▶ **What is required**
Repeat exactly the lines from the start of the material below up to and including the "Click the search" line.

▶ **Excerpted data**
.....

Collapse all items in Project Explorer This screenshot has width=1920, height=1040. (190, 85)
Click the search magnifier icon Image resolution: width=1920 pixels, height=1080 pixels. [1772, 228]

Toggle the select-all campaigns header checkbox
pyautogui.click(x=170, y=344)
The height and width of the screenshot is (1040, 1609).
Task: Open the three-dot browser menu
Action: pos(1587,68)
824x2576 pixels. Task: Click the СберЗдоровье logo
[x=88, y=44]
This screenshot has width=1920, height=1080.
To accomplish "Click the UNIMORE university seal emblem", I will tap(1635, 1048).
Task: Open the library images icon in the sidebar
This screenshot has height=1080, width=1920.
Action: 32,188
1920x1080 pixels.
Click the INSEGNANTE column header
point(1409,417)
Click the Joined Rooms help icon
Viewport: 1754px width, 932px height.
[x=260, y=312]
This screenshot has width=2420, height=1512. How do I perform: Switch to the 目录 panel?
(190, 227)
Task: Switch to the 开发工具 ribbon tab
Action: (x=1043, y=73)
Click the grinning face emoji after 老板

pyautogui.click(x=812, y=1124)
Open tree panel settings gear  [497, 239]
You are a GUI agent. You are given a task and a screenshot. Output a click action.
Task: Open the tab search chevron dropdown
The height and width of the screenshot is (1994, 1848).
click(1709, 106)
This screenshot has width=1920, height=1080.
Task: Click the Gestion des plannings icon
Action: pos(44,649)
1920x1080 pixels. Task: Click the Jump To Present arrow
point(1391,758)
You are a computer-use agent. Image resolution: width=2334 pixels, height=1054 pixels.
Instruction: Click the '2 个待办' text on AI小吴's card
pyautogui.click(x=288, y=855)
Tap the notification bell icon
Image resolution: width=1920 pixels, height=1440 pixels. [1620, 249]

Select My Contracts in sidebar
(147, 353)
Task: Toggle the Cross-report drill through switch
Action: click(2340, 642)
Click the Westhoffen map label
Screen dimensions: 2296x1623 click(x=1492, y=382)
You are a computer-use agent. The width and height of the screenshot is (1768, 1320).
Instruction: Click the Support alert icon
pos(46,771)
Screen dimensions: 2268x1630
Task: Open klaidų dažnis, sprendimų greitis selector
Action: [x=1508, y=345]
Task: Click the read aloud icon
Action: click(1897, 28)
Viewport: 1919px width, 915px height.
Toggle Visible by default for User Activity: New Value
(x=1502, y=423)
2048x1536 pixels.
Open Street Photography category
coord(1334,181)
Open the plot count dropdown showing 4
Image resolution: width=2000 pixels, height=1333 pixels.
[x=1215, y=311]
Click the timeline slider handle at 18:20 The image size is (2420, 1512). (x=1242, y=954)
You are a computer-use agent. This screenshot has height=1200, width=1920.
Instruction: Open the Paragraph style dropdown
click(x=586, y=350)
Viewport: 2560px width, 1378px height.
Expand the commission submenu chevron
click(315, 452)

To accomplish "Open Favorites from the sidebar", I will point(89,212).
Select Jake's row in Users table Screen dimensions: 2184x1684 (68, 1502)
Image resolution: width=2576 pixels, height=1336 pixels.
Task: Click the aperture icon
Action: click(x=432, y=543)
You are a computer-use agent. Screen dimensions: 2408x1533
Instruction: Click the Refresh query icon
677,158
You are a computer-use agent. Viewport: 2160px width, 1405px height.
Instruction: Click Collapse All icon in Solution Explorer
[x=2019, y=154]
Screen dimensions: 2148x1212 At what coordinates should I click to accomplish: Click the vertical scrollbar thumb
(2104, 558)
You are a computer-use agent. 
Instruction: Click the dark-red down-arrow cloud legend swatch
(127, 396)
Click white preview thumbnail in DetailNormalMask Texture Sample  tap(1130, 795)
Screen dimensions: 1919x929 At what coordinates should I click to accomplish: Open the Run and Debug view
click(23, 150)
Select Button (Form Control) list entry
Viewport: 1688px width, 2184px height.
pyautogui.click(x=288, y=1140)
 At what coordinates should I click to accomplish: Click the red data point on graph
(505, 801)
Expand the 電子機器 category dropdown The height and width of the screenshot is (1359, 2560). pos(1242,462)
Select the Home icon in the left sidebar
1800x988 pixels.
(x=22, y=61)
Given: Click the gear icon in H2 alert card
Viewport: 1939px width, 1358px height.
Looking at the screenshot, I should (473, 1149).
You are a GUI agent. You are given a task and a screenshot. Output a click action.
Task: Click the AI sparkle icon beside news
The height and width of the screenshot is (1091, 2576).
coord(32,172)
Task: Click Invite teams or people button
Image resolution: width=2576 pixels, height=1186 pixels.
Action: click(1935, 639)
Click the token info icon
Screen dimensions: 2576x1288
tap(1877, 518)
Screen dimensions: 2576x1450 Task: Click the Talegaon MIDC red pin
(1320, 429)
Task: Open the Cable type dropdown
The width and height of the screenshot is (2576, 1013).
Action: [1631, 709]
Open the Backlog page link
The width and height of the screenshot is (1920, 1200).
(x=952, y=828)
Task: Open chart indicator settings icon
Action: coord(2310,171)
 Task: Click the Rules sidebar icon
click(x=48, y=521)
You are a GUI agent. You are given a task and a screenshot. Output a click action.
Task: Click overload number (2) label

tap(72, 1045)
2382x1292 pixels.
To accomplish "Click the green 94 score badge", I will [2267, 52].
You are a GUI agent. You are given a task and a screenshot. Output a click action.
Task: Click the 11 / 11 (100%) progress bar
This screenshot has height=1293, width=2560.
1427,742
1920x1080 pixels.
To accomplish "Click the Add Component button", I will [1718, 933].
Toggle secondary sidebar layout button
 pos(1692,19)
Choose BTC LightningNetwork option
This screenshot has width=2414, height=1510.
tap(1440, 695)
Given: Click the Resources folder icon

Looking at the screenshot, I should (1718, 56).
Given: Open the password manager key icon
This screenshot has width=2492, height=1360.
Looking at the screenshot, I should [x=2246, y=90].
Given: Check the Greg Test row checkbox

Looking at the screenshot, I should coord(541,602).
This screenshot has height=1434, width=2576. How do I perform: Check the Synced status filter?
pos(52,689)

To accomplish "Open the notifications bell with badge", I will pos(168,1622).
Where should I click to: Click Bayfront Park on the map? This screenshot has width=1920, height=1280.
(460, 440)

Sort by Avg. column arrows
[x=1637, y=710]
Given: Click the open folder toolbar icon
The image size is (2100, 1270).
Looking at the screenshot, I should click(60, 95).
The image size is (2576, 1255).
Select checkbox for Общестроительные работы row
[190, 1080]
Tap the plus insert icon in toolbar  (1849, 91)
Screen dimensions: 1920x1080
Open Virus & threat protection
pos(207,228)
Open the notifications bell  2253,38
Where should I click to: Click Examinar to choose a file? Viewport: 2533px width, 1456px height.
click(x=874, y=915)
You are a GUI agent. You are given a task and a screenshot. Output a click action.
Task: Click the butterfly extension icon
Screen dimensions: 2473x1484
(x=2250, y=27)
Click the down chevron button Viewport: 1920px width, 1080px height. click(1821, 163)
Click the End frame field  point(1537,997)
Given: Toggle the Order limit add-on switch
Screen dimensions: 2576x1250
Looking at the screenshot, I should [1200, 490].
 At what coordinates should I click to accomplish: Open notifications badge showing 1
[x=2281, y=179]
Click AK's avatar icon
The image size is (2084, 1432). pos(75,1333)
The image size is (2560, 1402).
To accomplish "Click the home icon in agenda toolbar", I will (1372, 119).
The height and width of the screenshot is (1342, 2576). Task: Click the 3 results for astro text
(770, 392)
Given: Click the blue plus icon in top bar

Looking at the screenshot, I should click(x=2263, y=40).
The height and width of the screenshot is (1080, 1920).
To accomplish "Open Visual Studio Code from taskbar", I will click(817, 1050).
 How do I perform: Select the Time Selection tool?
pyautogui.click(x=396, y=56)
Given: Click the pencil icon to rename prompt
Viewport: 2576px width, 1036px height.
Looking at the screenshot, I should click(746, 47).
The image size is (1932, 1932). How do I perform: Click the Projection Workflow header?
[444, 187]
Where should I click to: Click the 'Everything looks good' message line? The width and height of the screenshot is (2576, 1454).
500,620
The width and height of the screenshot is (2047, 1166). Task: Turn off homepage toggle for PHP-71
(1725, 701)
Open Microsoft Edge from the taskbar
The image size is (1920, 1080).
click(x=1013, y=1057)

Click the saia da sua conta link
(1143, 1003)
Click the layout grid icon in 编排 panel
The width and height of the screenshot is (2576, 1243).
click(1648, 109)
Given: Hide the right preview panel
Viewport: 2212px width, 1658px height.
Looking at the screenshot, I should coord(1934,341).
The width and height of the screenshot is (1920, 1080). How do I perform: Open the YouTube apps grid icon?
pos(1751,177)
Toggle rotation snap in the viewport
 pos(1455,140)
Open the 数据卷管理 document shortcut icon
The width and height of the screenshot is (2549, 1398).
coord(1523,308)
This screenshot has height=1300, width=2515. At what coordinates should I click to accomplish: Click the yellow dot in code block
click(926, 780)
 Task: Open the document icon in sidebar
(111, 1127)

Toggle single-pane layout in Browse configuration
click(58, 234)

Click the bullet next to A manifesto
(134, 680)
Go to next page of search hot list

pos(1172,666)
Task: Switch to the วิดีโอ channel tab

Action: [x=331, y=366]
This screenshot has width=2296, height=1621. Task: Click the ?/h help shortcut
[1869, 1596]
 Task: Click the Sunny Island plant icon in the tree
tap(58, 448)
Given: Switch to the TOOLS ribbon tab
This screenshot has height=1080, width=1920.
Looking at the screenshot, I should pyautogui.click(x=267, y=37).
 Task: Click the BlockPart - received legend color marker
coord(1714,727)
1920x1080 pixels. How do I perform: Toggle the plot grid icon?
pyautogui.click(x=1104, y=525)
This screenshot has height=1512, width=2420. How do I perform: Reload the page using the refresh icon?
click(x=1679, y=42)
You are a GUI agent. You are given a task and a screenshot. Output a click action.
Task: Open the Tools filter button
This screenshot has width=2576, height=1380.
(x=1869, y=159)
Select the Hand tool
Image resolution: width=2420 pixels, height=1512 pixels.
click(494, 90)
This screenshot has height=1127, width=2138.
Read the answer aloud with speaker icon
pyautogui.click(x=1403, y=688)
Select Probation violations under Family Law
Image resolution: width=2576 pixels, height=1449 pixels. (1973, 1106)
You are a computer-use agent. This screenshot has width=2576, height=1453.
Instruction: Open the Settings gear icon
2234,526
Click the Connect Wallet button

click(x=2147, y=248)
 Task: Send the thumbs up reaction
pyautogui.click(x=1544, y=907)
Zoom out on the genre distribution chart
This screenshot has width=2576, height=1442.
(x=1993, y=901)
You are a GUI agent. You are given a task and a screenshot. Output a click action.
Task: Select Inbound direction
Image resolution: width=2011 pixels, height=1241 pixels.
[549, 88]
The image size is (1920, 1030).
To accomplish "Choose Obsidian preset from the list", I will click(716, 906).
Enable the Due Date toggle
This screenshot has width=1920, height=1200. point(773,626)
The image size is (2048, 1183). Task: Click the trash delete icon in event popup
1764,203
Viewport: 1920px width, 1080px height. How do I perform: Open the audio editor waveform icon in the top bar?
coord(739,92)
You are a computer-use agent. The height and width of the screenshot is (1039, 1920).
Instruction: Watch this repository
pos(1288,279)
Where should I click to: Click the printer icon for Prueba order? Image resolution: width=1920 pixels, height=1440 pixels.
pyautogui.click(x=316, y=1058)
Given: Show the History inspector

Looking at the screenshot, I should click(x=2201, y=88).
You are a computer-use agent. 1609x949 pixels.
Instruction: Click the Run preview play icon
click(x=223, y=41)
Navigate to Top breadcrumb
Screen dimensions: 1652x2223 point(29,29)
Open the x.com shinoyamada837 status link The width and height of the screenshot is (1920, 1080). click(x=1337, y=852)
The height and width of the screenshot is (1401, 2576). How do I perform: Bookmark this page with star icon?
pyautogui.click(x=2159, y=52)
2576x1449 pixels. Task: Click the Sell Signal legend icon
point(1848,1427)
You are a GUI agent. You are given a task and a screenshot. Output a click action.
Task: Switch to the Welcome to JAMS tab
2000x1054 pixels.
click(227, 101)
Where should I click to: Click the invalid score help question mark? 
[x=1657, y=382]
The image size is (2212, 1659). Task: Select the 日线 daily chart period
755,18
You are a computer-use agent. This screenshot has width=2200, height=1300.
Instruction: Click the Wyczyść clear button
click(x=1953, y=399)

.....

▶ **Finished task**
Collapse all items in Project Explorer This screenshot has width=1920, height=1040. (190, 85)
Click the search magnifier icon Image resolution: width=1920 pixels, height=1080 pixels. [1772, 228]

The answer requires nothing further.